The Disability Strategy was introduced in 2001 with a vision of a society that values the lives and continually enhances the full participation of disabled people. It provides a framework to guide government agencies making policy and services that impact on disabled people.
“The Disability Strategy provides a ‘big-picture’ vision for how we ensure more disabled people are supported to participate in New Zealand society,” Ms Wagner says.
The Strategy has not been revised since 2001, but Ms Wagner says “the time is right to ensure it remains fit for purpose.”
The first step in the revision process was the selection of a reference group to provide advice on the engagement process to be used, and provide advice on the content of the revised strategy.

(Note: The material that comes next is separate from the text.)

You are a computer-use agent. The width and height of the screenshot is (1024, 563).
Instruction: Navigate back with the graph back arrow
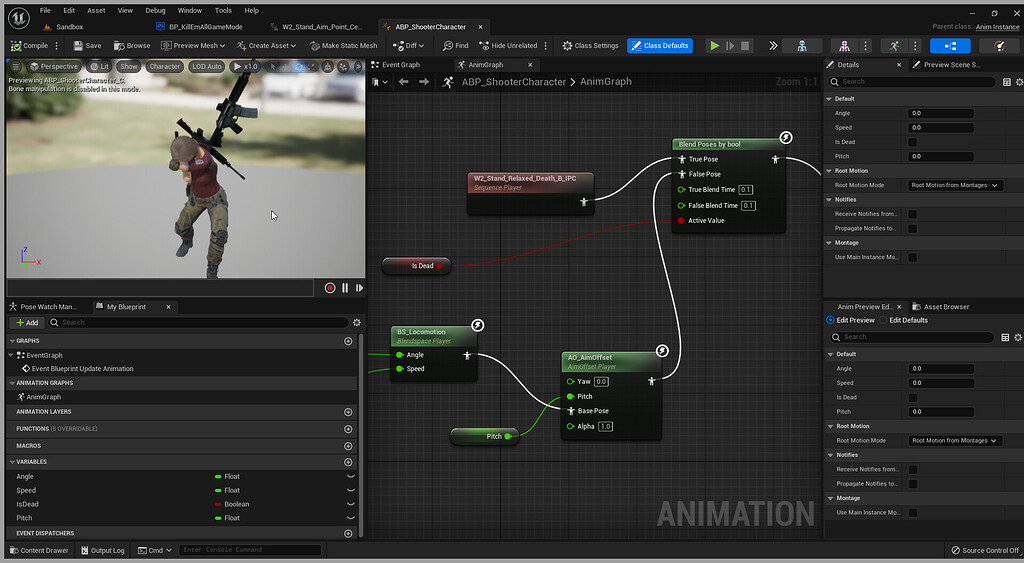tap(403, 82)
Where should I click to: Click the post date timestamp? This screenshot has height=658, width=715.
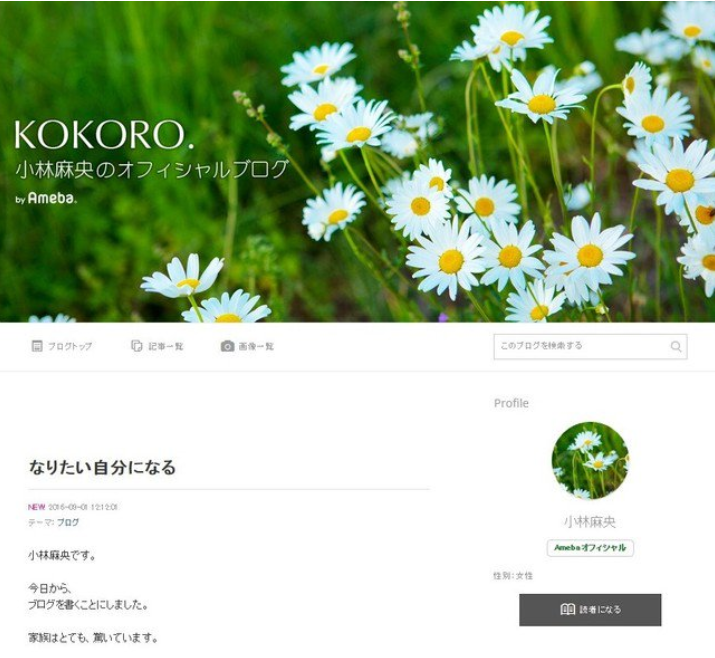click(x=83, y=507)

“The reference group has been established with the diversity of New Zealand’s disability sector in mind. The reference group will help ensure the new Strategy is developed, owned and championed by all New Zealanders,” says Ms Wagner.
The reference group of 14 includes members covering the perspectives of disabled Maori, Pasifika, youth, seniors, families, service providers and experts on disability issues. The group also represents Disabled Peoples Organisations and government agencies.
People will have an opportunity to have their say on the Disability Strategy through public consultation taking place during 2016. You can find out more about the Disability Strategy and keep up-to-date with the revision process by visiting the Office for Disability Issues website.
Project Illuminate shines light on local disability service
Waikato-based organisation, the Health and Disability Expo Trust, has developed an initiative to promote people with disabilities and the local organisations that support them.
Project Illuminate involves creating a series of mini documentaries to show clients, funders, the general public and other key stakeholders what each organisation does, who they support and the difference they make to the community.
The 4-5 minute-long documentaries will focus on a client who uses the service — it will be a “slice of life” and present their perspective. Each documentary will have the same look and feel overall to ensure consistency and cohesion across the series.
Ten organisations have been selected to participate in this excited project, which is expected to be completed by June this year.
Israeli sensory rain garden an inspiration
An extraordinary sensory rain garden captured the imagination of Life Unlimited’s Barbara Harry on a recent trip to Israel to visit a rehabilitative centre for children and young adults with disabilities called ALEH.
Barbara, who is a member of the community services team and facilitates the Hamilton multi-sensory experience room, said the rain garden at ALEH Negev provides a wonderful sensory experience.
“It was encouraging to see the sensory garden using a large space with a water trough and a place to sit where the rain trickles through a slatted roof. Rain is very sensory on the skin,” she says.
‘Watch this space’ – Hamilton Life Unlimited is currently developing plans for a sensory garden! We’ll let you know more soon.